Short problem - Arrange every line of the items below as a Markdown table with two columns, "No." for the row number and "Line" for the line itself. Skip blank lines and leave the pictures out.

(Entries on locating words and elements)
◆ ◆ ◆

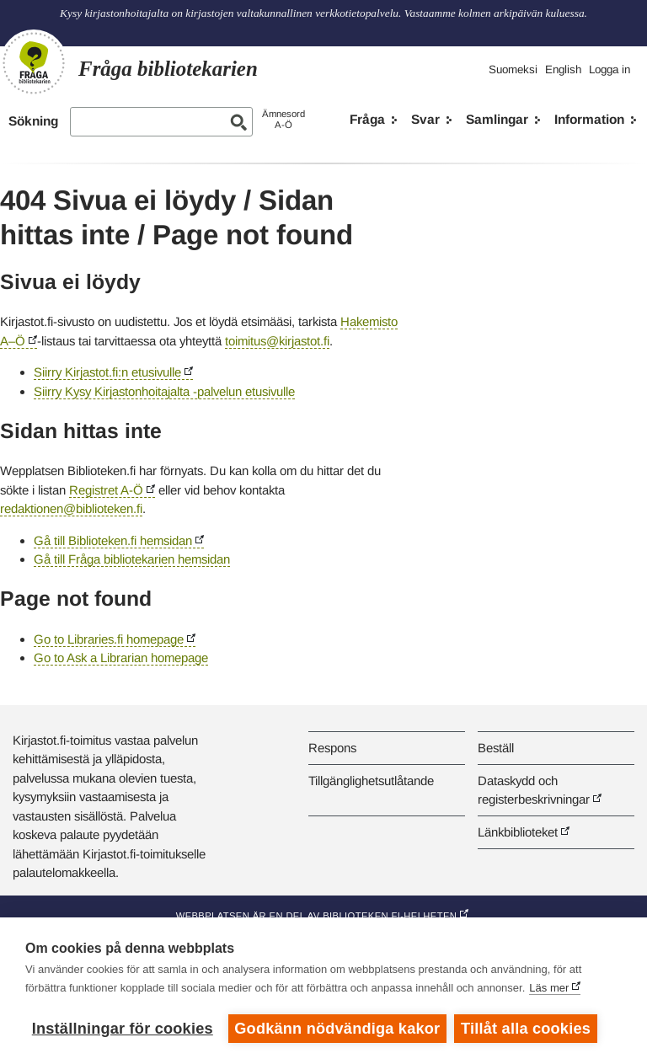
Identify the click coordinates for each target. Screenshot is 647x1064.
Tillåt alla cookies (526, 1028)
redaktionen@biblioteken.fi (71, 508)
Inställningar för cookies (122, 1028)
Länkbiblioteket (518, 832)
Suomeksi (513, 69)
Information (589, 119)
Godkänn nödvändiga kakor (337, 1028)
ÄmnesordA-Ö (283, 119)
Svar (425, 119)
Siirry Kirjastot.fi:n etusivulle (107, 372)
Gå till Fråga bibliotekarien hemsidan (132, 559)
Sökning (33, 121)
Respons (332, 748)
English (563, 69)
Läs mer (549, 987)
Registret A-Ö (106, 490)
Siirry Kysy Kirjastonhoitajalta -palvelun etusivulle (164, 391)
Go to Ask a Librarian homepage (121, 657)
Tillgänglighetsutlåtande (371, 780)
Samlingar (497, 119)
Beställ (496, 748)
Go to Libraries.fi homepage (109, 639)
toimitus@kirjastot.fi (277, 341)
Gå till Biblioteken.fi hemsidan (113, 540)
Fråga (367, 119)
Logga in (609, 69)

◆ ◆ ◆

The completed task -
| No. | Line |
|---|---|
| 1 | Identify the click coordinates for each target. Screenshot is 647x1064. |
| 2 | Tillåt alla cookies (526, 1028) |
| 3 | redaktionen@biblioteken.fi (71, 508) |
| 4 | Inställningar för cookies (122, 1028) |
| 5 | Länkbiblioteket (518, 832) |
| 6 | Suomeksi (513, 69) |
| 7 | Information (589, 119) |
| 8 | Godkänn nödvändiga kakor (337, 1028) |
| 9 | ÄmnesordA-Ö (283, 119) |
| 10 | Svar (425, 119) |
| 11 | Siirry Kirjastot.fi:n etusivulle (107, 372) |
| 12 | Gå till Fråga bibliotekarien hemsidan (132, 559) |
| 13 | Sökning (33, 121) |
| 14 | Respons (332, 748) |
| 15 | English (563, 69) |
| 16 | Läs mer (549, 987) |
| 17 | Registret A-Ö (106, 490) |
| 18 | Siirry Kysy Kirjastonhoitajalta -palvelun etusivulle (164, 391) |
| 19 | Go to Ask a Librarian homepage (121, 657) |
| 20 | Tillgänglighetsutlåtande (371, 780) |
| 21 | Samlingar (497, 119) |
| 22 | Beställ (496, 748) |
| 23 | Go to Libraries.fi homepage (109, 639) |
| 24 | toimitus@kirjastot.fi (277, 341) |
| 25 | Gå till Biblioteken.fi hemsidan (113, 540) |
| 26 | Fråga (367, 119) |
| 27 | Logga in (609, 69) |